For a general discussion of autosomal dominant spinocerebellar ataxia, see SCA1 (164400).

Clinical Features

Nibbeling et al. (2017) reported a family (RF14) in which 6 patients spanning 2 generations had late-onset spinocerebellar ataxia after age 40. The proband was noted to have a relatively pure cerebellar syndrome with limb and gait ataxia, downbeat nystagmus, and dysarthria. No detailed clinical information was available for the remaining affected family members. An unrelated patient (case DNA056251) had onset of slowly progressive gait and limb ataxia and dysarthria at around 50 years of age. He did not have nystagmus.

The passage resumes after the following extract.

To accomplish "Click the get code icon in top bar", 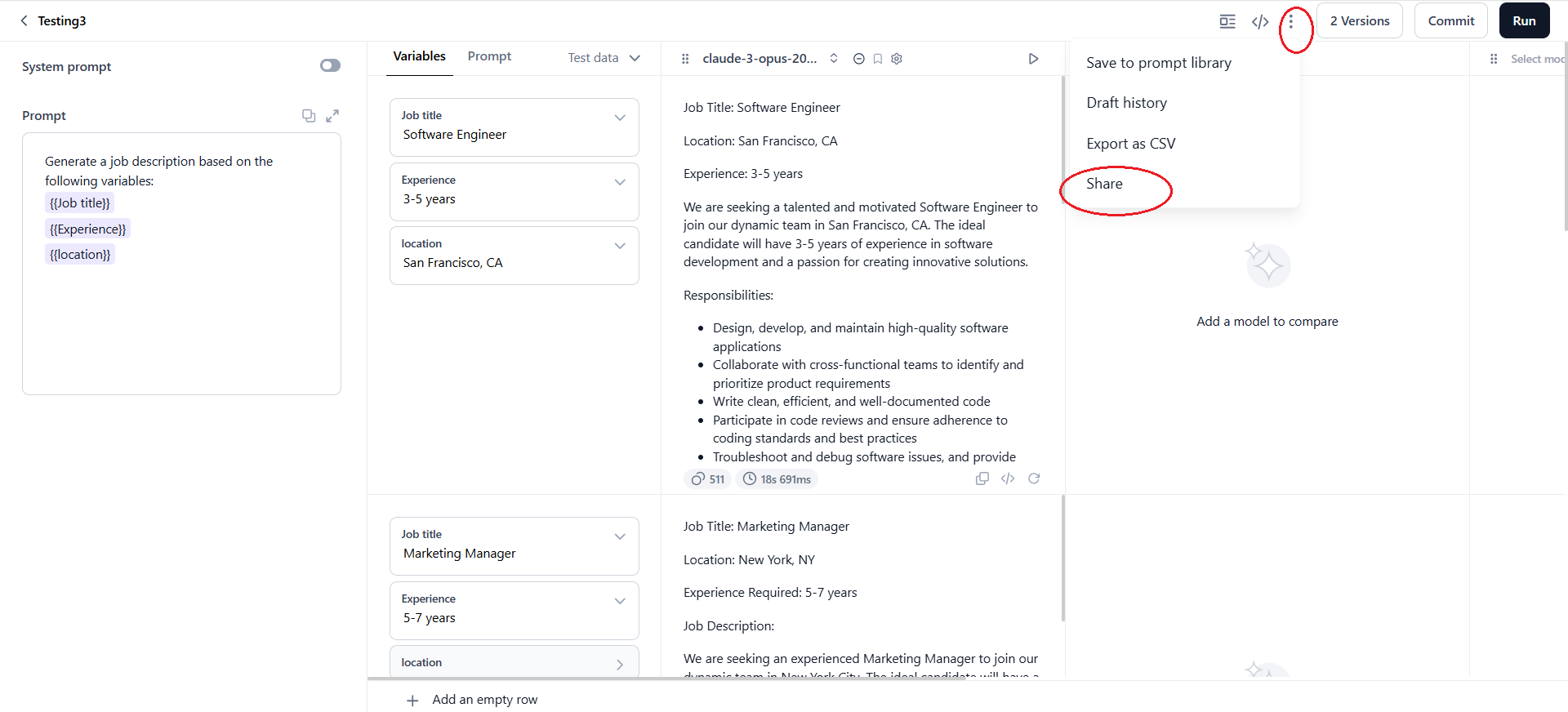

Brain MRI showed atrophy of the cerebellar vermis and hemosiderin deposits in the mesencephalon.

Inheritance

The transmission pattern of SCA45 in the family reported by Nibbeling et al. (2017) was consistent with autosomal dominant inheritance.

Molecular Genetics

In 5 affected members of a family (RF14) with SCA45, Nibbeling et al. (2017) identified a heterozygous missense mutation in the FAT2 gene (K3586N; 604269.0001). The mutation, which was found by whole-exome sequencing and confirmed by Sanger sequencing, segregated with the disorder in the family. The family was 1 of 20 unrelated families with autosomal dominant SCA who underwent whole-exome sequencing. A second heterozygous missense mutation (R3649E; 604269.0002) was subsequently identified in a patient (case DNA056251) with apparently sporadic SCA45. This patient was 1 of 96 individuals with SCA who were screened with a gene panel. In vitro studies modeling the variants to corresponding variants in mouse cDNA showed that the mutant proteins had significantly increased colocalization with markers in the Golgi apparatus compared to wildtype, and functional studies suggested that the mutations, particularly K3587N, may change cell aggregation and adhesion properties.